▶ **Work instructions**
In full and word for word, restate the lines of the listing.

▶ **Exercise input**
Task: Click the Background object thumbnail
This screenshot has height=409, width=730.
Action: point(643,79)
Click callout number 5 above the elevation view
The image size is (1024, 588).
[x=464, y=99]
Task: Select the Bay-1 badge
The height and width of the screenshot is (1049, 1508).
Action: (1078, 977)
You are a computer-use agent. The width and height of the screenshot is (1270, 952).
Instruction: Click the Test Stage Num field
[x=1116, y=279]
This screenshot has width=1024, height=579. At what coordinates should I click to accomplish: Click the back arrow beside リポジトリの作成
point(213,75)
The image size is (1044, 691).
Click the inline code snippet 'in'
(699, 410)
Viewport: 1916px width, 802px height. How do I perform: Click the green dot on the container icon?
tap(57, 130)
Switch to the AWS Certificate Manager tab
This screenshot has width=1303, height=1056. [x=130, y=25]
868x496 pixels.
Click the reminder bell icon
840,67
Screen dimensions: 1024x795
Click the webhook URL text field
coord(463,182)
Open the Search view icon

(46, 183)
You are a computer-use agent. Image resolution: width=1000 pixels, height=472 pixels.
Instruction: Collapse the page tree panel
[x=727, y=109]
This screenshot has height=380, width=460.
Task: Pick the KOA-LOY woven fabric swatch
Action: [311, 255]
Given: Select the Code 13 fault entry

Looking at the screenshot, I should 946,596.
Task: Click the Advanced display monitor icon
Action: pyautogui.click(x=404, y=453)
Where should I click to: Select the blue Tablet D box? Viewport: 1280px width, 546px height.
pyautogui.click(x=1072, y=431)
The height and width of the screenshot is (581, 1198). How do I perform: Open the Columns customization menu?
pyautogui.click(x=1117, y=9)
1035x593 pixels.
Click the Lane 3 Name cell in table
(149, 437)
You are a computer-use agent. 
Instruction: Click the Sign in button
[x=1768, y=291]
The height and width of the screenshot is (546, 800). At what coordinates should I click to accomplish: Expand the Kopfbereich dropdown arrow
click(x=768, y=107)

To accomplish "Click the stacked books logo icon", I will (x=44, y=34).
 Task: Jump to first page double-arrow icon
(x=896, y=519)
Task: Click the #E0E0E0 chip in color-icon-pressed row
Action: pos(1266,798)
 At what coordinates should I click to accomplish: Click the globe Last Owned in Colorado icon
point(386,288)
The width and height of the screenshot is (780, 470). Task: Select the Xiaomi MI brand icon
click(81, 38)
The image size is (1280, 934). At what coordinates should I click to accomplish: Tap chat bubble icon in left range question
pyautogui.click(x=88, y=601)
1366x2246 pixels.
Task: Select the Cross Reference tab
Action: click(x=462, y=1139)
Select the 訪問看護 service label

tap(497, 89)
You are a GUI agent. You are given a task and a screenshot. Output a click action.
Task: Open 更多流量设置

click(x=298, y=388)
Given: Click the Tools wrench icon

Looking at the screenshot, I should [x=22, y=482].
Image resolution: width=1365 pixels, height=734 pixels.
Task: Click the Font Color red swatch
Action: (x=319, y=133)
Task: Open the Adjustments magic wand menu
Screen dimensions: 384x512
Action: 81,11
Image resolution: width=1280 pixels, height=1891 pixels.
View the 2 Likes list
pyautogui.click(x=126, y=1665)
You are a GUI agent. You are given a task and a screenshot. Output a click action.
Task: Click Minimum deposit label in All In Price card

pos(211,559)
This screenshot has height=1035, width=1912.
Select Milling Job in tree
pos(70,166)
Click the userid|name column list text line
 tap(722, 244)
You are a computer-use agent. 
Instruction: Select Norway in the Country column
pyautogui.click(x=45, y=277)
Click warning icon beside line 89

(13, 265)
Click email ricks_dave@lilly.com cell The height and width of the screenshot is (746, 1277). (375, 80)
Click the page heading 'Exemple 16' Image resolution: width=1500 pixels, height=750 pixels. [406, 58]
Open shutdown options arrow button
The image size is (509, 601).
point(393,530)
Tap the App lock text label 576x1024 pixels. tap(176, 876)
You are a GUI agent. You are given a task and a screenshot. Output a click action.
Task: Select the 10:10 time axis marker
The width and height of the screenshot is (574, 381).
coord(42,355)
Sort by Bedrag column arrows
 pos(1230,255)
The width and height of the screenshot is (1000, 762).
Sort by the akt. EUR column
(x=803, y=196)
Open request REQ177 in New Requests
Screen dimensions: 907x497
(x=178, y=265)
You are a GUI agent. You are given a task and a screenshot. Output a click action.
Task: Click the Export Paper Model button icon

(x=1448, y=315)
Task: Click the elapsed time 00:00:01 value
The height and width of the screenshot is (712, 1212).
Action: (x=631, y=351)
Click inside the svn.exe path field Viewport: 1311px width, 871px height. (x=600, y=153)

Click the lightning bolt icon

▶ **Written response**
Task: Click the Background object thumbnail
This screenshot has height=409, width=730.
Action: point(643,79)
Click callout number 5 above the elevation view
The image size is (1024, 588).
[x=464, y=99]
Task: Select the Bay-1 badge
The height and width of the screenshot is (1049, 1508).
Action: (1078, 977)
You are a computer-use agent. The width and height of the screenshot is (1270, 952).
Instruction: Click the Test Stage Num field
[x=1116, y=279]
This screenshot has width=1024, height=579. At what coordinates should I click to accomplish: Click the back arrow beside リポジトリの作成
point(213,75)
The image size is (1044, 691).
Click the inline code snippet 'in'
(699, 410)
Viewport: 1916px width, 802px height. How do I perform: Click the green dot on the container icon?
tap(57, 130)
Switch to the AWS Certificate Manager tab
This screenshot has width=1303, height=1056. [x=130, y=25]
868x496 pixels.
Click the reminder bell icon
840,67
Screen dimensions: 1024x795
Click the webhook URL text field
coord(463,182)
Open the Search view icon

(46, 183)
You are a computer-use agent. Image resolution: width=1000 pixels, height=472 pixels.
Instruction: Collapse the page tree panel
[x=727, y=109]
This screenshot has height=380, width=460.
Task: Pick the KOA-LOY woven fabric swatch
Action: [311, 255]
Given: Select the Code 13 fault entry

Looking at the screenshot, I should 946,596.
Task: Click the Advanced display monitor icon
Action: pyautogui.click(x=404, y=453)
Where should I click to: Select the blue Tablet D box? Viewport: 1280px width, 546px height.
pyautogui.click(x=1072, y=431)
The height and width of the screenshot is (581, 1198). How do I perform: Open the Columns customization menu?
pyautogui.click(x=1117, y=9)
1035x593 pixels.
Click the Lane 3 Name cell in table
(149, 437)
You are a computer-use agent. 
Instruction: Click the Sign in button
[x=1768, y=291]
The height and width of the screenshot is (546, 800). At what coordinates should I click to accomplish: Expand the Kopfbereich dropdown arrow
click(x=768, y=107)

To accomplish "Click the stacked books logo icon", I will (x=44, y=34).
 Task: Jump to first page double-arrow icon
(x=896, y=519)
Task: Click the #E0E0E0 chip in color-icon-pressed row
Action: pos(1266,798)
 At what coordinates should I click to accomplish: Click the globe Last Owned in Colorado icon
point(386,288)
The width and height of the screenshot is (780, 470). Task: Select the Xiaomi MI brand icon
click(81, 38)
The image size is (1280, 934). At what coordinates should I click to accomplish: Tap chat bubble icon in left range question
pyautogui.click(x=88, y=601)
1366x2246 pixels.
Task: Select the Cross Reference tab
Action: click(x=462, y=1139)
Select the 訪問看護 service label

tap(497, 89)
You are a GUI agent. You are given a task and a screenshot. Output a click action.
Task: Open 更多流量设置

click(x=298, y=388)
Given: Click the Tools wrench icon

Looking at the screenshot, I should [x=22, y=482].
Image resolution: width=1365 pixels, height=734 pixels.
Task: Click the Font Color red swatch
Action: (x=319, y=133)
Task: Open the Adjustments magic wand menu
Screen dimensions: 384x512
Action: 81,11
Image resolution: width=1280 pixels, height=1891 pixels.
View the 2 Likes list
pyautogui.click(x=126, y=1665)
You are a GUI agent. You are given a task and a screenshot. Output a click action.
Task: Click Minimum deposit label in All In Price card

pos(211,559)
This screenshot has height=1035, width=1912.
Select Milling Job in tree
pos(70,166)
Click the userid|name column list text line
 tap(722, 244)
You are a computer-use agent. 
Instruction: Select Norway in the Country column
pyautogui.click(x=45, y=277)
Click warning icon beside line 89

(13, 265)
Click email ricks_dave@lilly.com cell The height and width of the screenshot is (746, 1277). (375, 80)
Click the page heading 'Exemple 16' Image resolution: width=1500 pixels, height=750 pixels. [406, 58]
Open shutdown options arrow button
The image size is (509, 601).
point(393,530)
Tap the App lock text label 576x1024 pixels. tap(176, 876)
You are a GUI agent. You are given a task and a screenshot. Output a click action.
Task: Select the 10:10 time axis marker
The width and height of the screenshot is (574, 381).
coord(42,355)
Sort by Bedrag column arrows
 pos(1230,255)
The width and height of the screenshot is (1000, 762).
Sort by the akt. EUR column
(x=803, y=196)
Open request REQ177 in New Requests
Screen dimensions: 907x497
(x=178, y=265)
You are a GUI agent. You are given a task and a screenshot. Output a click action.
Task: Click the Export Paper Model button icon

(x=1448, y=315)
Task: Click the elapsed time 00:00:01 value
The height and width of the screenshot is (712, 1212).
Action: (x=631, y=351)
Click inside the svn.exe path field Viewport: 1311px width, 871px height. (x=600, y=153)

Click the lightning bolt icon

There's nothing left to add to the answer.